──────── Selected extract ────────
Even if scientists manage to build a warp drive spaceship, cosmic radiation is still an issue. The moon was only three days away with the old Apollo equipment, and no one knows for certain the effect that long-distance space travel will have on astronauts. The first sighting of these high energy subatomic (HZE) particles were with the Apollo missions, since any particles that could do this would normally be deflected by the Van Allen belts. This natural magnetic field extends over 35 thousand miles above the Earth and protects life from all sorts of cosmic radiation that would otherwise kill us. Astronauts who spend large amounts of time on the International Space Station are also relatively safe since the ISS is located in low-Earth orbit.
Why are cosmic rays so bad for our health? Radiation like x-rays, gamma rays, or microwaves do not contain any mass, while cosmic rays are composed of energetic elements like carbon, oxygen or hydrogen. They can penetrate through walls in space, and when they do so they break molecular bonds. Over time, impacts on the brain and the eye can have a debilitating effect on humans living in space. Cancer is also a concern since cosmic rays can damage the structure of DNA.
Star Trek fans will be delighted since this means NASA’s warp drive project will need to be paired with some sort of shielding in order to make a Mars mission feasible. Surprisingly, you would think some sort of thick metal would do the job, but it turns out plastic is more effective.
──────── Supplied entries ────────
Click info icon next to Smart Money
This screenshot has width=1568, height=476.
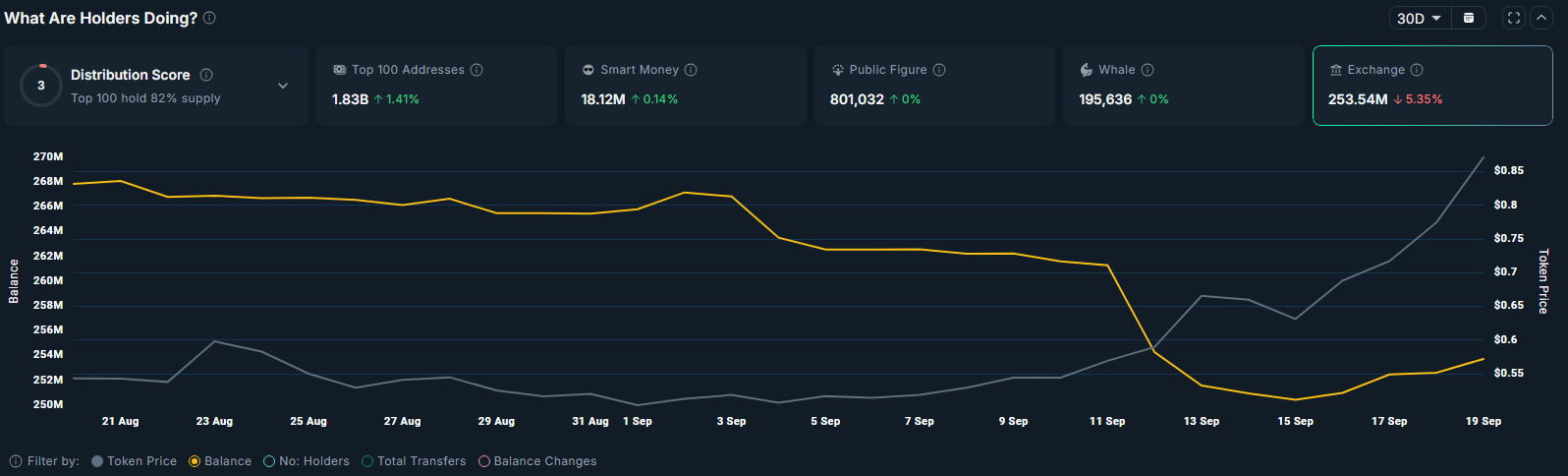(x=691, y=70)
────────
──────── Supplied entries ────────
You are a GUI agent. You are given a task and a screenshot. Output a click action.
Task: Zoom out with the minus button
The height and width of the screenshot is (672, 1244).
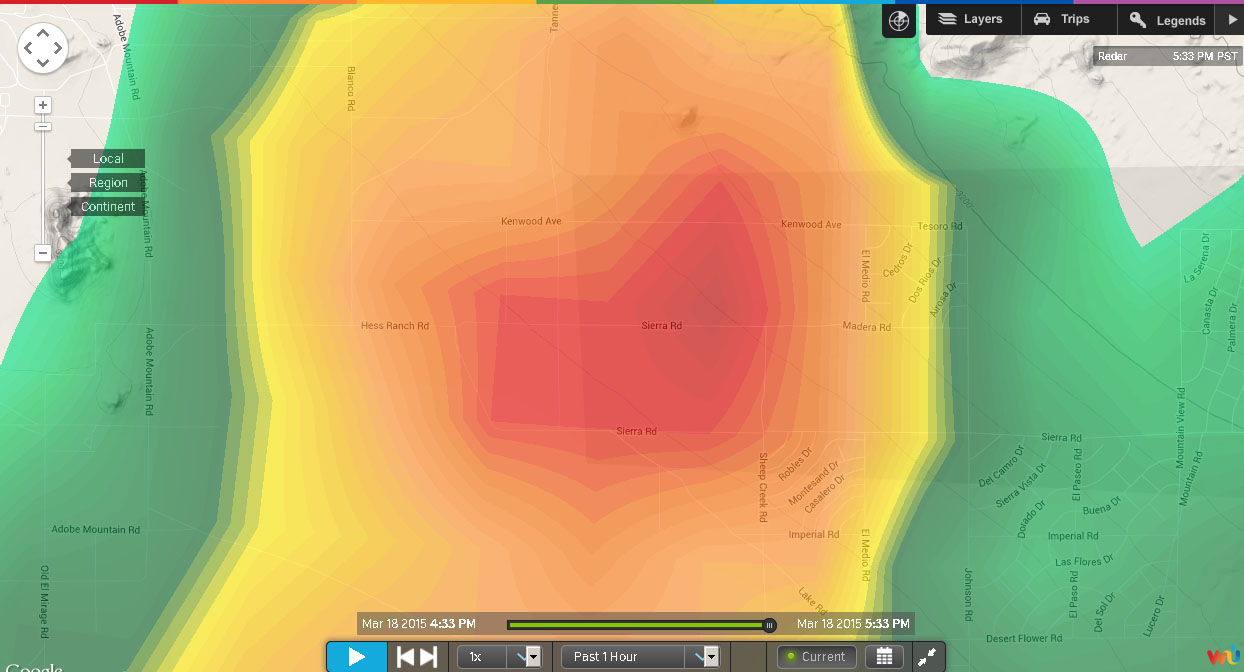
────────
──────── Supplied entries ────────
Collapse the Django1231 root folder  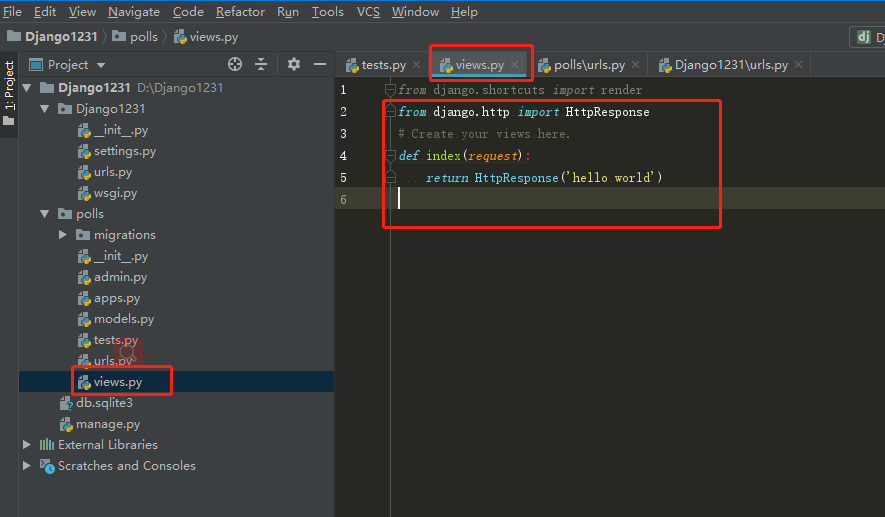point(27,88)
────────
▶ [Task requirements]
a: Please print the stretch of the cosmic radiation passage from "Even if scientists" through "in low-Earth orbit.".
b: In the cosmic radiation passage, what material turns out to be more effective shielding than thick metal?
The lines come from a separate source that has nothing to do with the passage.

▶ [Answers to this exercise]
a:
Even if scientists manage to build a warp drive spaceship, cosmic radiation is still an issue. The moon was only three days away with the old Apollo equipment, and no one knows for certain the effect that long-distance space travel will have on astronauts. The first sighting of these high energy subatomic (HZE) particles were with the Apollo missions, since any particles that could do this would normally be deflected by the Van Allen belts. This natural magnetic field extends over 35 thousand miles above the Earth and protects life from all sorts of cosmic radiation that would otherwise kill us. Astronauts who spend large amounts of time on the International Space Station are also relatively safe since the ISS is located in low-Earth orbit.

b: Plastic.